"All the News That's Fit to Print and Post Online" would be a more accurate motto for this media titan. The New York Times Company (The Times Co.) publishes
The New York Times.
The iconic newspaper, known to many as The Grey Lady, is one of the world's most respected sources of news. The paper boasts a weekday circulation of about 500,000 and 1.1 million on Sundays. The Times Co. owns
The Boston Globe
among other big city newspapers and distributes news online through NYTimes.com and other sites. Chairman Arthur Sulzberger and his family control the firm through a trust.
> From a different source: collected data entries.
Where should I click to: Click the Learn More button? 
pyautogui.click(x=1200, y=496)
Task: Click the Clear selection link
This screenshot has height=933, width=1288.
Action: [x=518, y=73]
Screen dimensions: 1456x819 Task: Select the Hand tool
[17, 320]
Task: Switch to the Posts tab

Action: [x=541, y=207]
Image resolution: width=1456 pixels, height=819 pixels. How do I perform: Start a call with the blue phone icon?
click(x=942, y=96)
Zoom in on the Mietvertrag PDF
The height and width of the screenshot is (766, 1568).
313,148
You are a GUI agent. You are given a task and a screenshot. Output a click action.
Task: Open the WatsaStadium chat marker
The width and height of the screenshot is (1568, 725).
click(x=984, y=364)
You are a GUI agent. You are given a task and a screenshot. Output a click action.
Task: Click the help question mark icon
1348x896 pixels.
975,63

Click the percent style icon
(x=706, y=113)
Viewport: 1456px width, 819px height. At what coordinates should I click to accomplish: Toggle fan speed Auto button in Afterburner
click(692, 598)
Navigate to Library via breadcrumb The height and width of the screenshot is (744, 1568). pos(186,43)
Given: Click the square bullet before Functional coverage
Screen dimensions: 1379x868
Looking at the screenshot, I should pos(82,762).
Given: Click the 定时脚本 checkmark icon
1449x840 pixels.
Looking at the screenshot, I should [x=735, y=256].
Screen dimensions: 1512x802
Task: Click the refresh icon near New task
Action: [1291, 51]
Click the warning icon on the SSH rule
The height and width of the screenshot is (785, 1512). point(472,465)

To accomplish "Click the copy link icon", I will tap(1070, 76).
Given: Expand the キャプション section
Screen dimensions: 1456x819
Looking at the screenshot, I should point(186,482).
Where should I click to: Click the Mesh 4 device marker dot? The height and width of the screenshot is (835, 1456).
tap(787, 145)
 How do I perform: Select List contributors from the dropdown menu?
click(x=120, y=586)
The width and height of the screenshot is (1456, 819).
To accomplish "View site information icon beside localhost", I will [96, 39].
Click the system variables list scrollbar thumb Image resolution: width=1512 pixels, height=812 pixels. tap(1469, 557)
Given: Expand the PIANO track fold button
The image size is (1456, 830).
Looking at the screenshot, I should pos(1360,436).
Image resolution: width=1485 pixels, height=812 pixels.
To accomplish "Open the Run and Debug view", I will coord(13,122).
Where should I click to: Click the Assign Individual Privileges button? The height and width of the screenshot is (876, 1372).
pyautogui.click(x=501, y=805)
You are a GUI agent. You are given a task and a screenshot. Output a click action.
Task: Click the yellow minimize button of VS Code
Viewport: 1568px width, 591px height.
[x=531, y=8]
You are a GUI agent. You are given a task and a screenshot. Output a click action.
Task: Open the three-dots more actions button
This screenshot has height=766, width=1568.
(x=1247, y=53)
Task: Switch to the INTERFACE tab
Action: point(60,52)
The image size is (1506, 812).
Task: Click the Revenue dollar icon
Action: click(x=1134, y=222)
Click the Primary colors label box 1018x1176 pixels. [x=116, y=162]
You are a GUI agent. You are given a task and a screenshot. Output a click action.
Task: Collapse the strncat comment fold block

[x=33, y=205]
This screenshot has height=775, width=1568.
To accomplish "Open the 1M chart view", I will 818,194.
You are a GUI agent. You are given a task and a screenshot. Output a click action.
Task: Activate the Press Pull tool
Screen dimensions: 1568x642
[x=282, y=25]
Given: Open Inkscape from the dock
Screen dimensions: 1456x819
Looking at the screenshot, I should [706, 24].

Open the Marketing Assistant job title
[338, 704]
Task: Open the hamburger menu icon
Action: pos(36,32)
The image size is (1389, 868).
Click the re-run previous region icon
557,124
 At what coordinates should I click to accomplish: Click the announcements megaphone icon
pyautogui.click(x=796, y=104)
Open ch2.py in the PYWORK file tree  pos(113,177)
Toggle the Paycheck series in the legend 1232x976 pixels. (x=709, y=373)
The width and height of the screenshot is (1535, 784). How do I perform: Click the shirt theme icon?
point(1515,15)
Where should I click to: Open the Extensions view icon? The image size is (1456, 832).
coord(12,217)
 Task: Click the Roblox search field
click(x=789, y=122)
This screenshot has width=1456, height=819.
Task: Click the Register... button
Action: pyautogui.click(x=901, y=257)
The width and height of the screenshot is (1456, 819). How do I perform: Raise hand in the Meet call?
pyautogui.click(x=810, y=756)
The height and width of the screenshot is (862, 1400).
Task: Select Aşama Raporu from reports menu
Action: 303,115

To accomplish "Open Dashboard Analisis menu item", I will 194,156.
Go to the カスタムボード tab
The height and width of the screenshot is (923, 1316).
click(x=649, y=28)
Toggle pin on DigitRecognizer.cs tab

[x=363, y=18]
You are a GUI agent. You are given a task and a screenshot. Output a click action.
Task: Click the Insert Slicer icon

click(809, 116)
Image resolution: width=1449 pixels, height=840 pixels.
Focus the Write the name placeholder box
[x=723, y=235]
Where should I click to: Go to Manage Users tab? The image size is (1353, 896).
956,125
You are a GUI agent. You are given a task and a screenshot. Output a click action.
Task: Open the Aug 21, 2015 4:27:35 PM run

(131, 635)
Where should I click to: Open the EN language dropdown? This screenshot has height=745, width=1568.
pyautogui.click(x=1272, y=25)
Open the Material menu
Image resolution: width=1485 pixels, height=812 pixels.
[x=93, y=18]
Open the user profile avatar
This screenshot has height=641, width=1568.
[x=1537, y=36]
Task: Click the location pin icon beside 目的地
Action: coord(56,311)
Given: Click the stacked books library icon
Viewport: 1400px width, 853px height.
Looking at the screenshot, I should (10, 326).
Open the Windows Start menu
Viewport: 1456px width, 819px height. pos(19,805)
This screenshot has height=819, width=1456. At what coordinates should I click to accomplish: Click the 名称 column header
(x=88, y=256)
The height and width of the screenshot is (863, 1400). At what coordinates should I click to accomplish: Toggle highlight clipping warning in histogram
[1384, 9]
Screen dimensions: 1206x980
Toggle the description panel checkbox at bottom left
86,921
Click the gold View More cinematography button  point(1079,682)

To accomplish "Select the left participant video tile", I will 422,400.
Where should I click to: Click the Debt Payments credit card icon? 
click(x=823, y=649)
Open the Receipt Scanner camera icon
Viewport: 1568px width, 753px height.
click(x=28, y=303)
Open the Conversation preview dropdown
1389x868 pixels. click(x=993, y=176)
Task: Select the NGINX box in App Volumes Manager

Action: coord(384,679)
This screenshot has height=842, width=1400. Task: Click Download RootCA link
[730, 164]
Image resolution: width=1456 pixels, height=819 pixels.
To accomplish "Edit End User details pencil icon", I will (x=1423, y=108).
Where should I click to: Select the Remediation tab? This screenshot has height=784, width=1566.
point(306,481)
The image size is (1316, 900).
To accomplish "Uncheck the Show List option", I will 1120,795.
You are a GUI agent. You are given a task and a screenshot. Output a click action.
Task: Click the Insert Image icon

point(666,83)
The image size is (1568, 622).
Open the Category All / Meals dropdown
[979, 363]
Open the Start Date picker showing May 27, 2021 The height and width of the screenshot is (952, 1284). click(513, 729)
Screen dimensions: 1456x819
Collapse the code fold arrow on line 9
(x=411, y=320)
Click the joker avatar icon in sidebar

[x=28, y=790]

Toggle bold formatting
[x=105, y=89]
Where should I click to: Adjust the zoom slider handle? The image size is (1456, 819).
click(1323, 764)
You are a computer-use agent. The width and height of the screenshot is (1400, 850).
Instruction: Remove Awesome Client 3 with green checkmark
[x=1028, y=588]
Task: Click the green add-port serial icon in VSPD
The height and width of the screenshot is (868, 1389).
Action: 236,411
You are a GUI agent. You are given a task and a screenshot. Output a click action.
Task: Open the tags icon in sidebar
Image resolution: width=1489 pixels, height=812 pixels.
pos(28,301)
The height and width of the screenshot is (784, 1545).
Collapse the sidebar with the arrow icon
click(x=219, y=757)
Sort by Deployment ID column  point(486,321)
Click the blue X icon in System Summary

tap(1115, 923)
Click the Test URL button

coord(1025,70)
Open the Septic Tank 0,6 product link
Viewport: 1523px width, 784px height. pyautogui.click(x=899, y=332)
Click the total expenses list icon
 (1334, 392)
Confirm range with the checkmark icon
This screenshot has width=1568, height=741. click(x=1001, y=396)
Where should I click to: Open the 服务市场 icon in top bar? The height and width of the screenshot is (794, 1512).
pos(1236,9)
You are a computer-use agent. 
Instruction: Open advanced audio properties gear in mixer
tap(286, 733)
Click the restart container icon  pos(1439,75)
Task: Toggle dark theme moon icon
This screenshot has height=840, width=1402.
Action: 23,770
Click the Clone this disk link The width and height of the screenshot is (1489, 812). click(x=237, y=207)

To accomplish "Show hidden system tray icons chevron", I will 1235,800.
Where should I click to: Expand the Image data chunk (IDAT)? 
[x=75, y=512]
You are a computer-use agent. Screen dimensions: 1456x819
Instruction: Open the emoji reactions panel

The Times Co.'s main two divisions are the New York Times Media Group and the New England Media Group. The New York Times Media Group includes The New York Times, the International New York Times (formerly the International Herald Tribune), NYTimes.com, and related businesses. The New England Media Group includes The Boston Globe, BostonGlobe.com, Boston.com, the Worcester Telegram & Gazette (the 'T&G'), Telegram.com, and related businesses.
The company mainly generates revenue from circulation and advertising.
Circulation accounts for more than 55% of revenue. Circulation includes the sale of subscriptions to company’s print, web, and mobile products and single-copy sales of company’s print newspaper.
Advertising accounts more than 35% of the company's revenue. The segment includes advertising products and services on company’s print, web, and mobile platforms.
The Times Co.'s papers are distributed worldwide in print and digital form.
Sales and Marketing
The New York Times is delivered to newsstands and retail outlets in the New York metropolitan area through a combination of third-party wholesalers and the company’s own drivers. In other markets the paper is delivered through agreements with other newspapers and third-party delivery agents.
The Times Co. spent $89.8 million on advertising and promotional expenses in 2016.
Advertising struggles, both online in print, have affected The Times Co.'s revenue in recent fiscal years. For fiscal 2016 The Times Co. reported $1.56 billion, down slightly from fiscal 2015's revenue of $1.58 billion.
In fiscal 2016 the company's net income decreased to $29 million from a net income of $63 million in fiscal 2015. The drop was mainly due to increases in operating cost. Selling, general, and administrative costs increased as a result of severance expense associated with workforce reductions.
The Times Co. is something of an anomaly in an industry led by diversified media conglomerates (Tribune Media) and vast newspaper empires stretching coast-to-coast (Gannett). The company's success hinges on its big city papers attracting readers and advertisers.
The Times Co. has raised cover prices and subscription rates for The New York Times in an effort to make up for declines in print advertising. It is also focused on efforts to reduce costs while investing in its digital media operations to diversify away from expensive print publishing. The company also began charging a subscription fee for access to certain NYTimes.com content.
The company's primary focus going forward is its NYT brand, including expanding the brand's international reach. The International Herald Tribune is being rebranded as the International New York Times. The Times Co. also plans to introduce more digital products, introduce more mobile initiatives, and expand its events business.
Mergers and Acquisitions
In 2016 The Times Co. acquired Fake Love, an integrated experience design agency that specializes in anchoring brands in contemporary culture via creative programs, live experiences, and virtual and mixed reality.
Also in 2016 The Times Co. acquired California-based marketing and technology firm HelloSociety in addition to paying approximately $25 million to acquire product-recommendation service The Wirecutter and the Sweethome.